A security analyst is reviewing the corporate MDM settings and notices some disabled settings, which consequently permit users to download programs from untrusted developers and manually install them. After some conversations, it is confirmed that these settings were disabled to support the internal development of mobile applications. The security analyst is now recommending that developers and testers have a separate device profile allowing this, and that the rest of the organization's users do not have the ability to manually download and install untrusted applications. Which of the following settings should be toggled to achieve the goal? (Choose two.)

A. OTA updates

B. Remote wiping

C. Side loading

D. Sandboxing

E. Containerization

F. Signed applications

The Chief Executive Officer (CEO) of a company has considered implementing a cost-saving measure that might result in new risk to the company. When deciding whether to implement this measure, which of the following would be the BEST course of action to manage the organization's risk?
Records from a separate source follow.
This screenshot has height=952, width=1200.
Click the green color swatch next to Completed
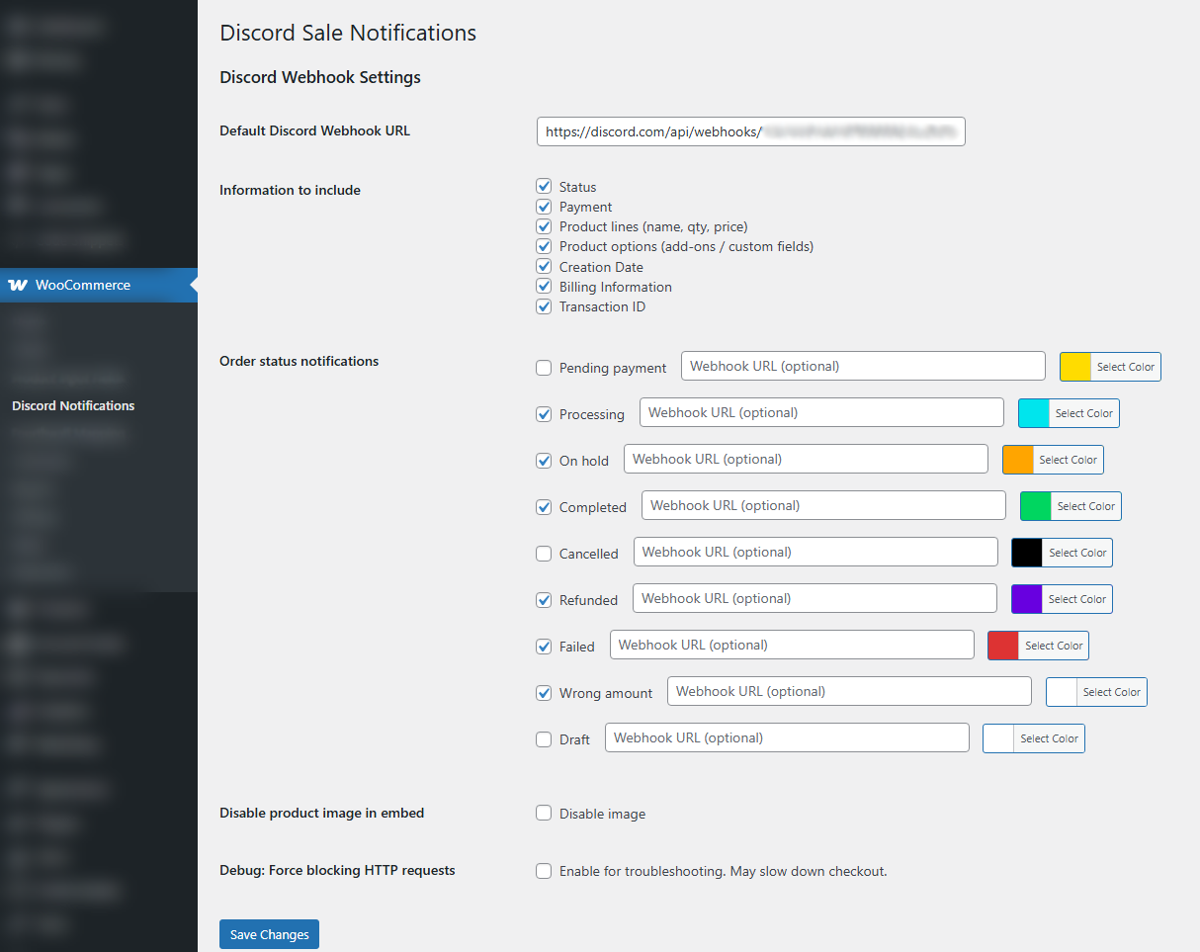pyautogui.click(x=1034, y=505)
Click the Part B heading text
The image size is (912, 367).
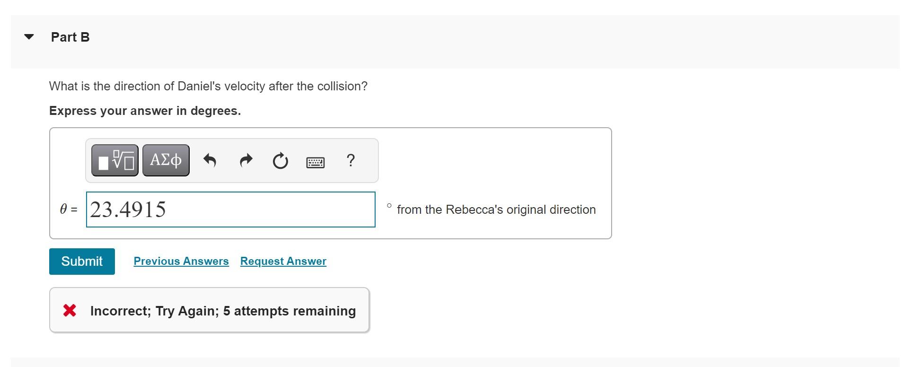(x=70, y=37)
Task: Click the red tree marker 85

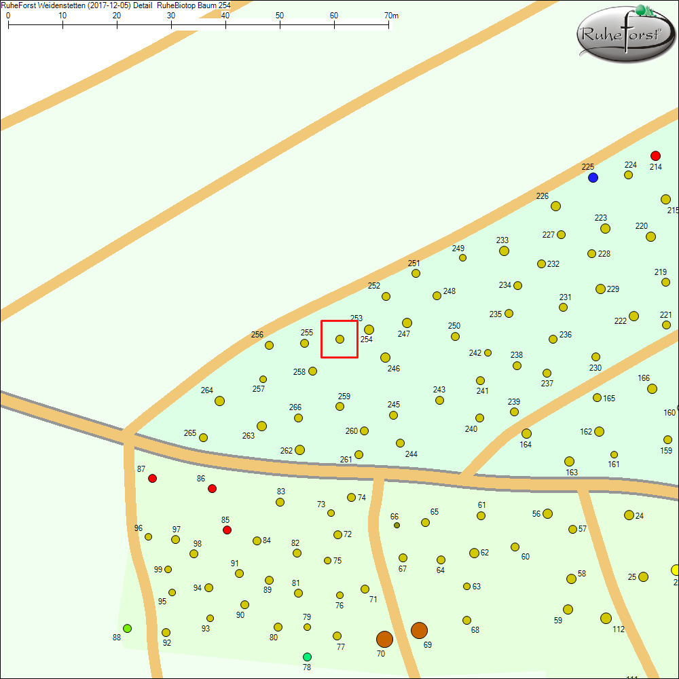Action: tap(227, 530)
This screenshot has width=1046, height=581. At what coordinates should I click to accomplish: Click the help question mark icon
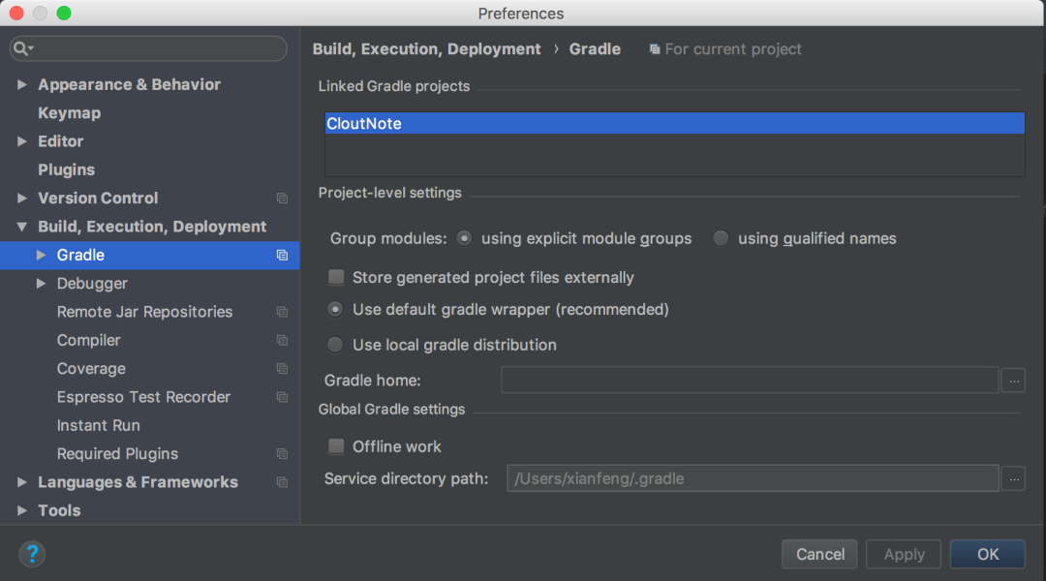(31, 554)
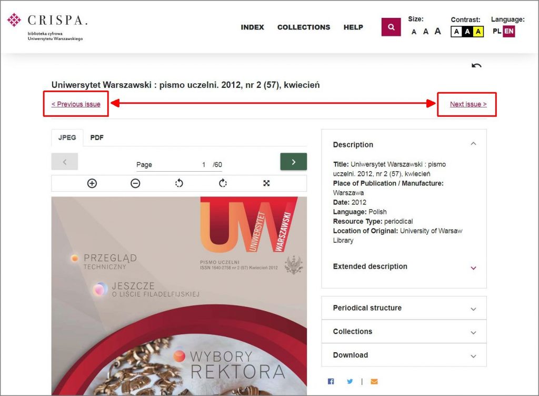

A. Present the detailed risk resulting from the change to the company's board of directors

B. Pilot new mitigations that cost less than the total amount saved by the change

C. Modify policies and standards to discourage future changes that increase risk

D. Capture the risk in a prioritized register that is shared routinely with the CEO

A healthcare company wants to increase the value of the data it collects on its patients by making the data available to third-party researchers for a fee. Which of the following BEST mitigates the risk to the company?

A. Log all access to the data and correlate with the researcher.

B. Anonymize identifiable information using keyed strings

C. Ensure all data is encrypted in transit to the researcher.

D. Ensure all researchers sign and abide by non-disclosure agreements.

E. Sanitize date and time stamp information in the records.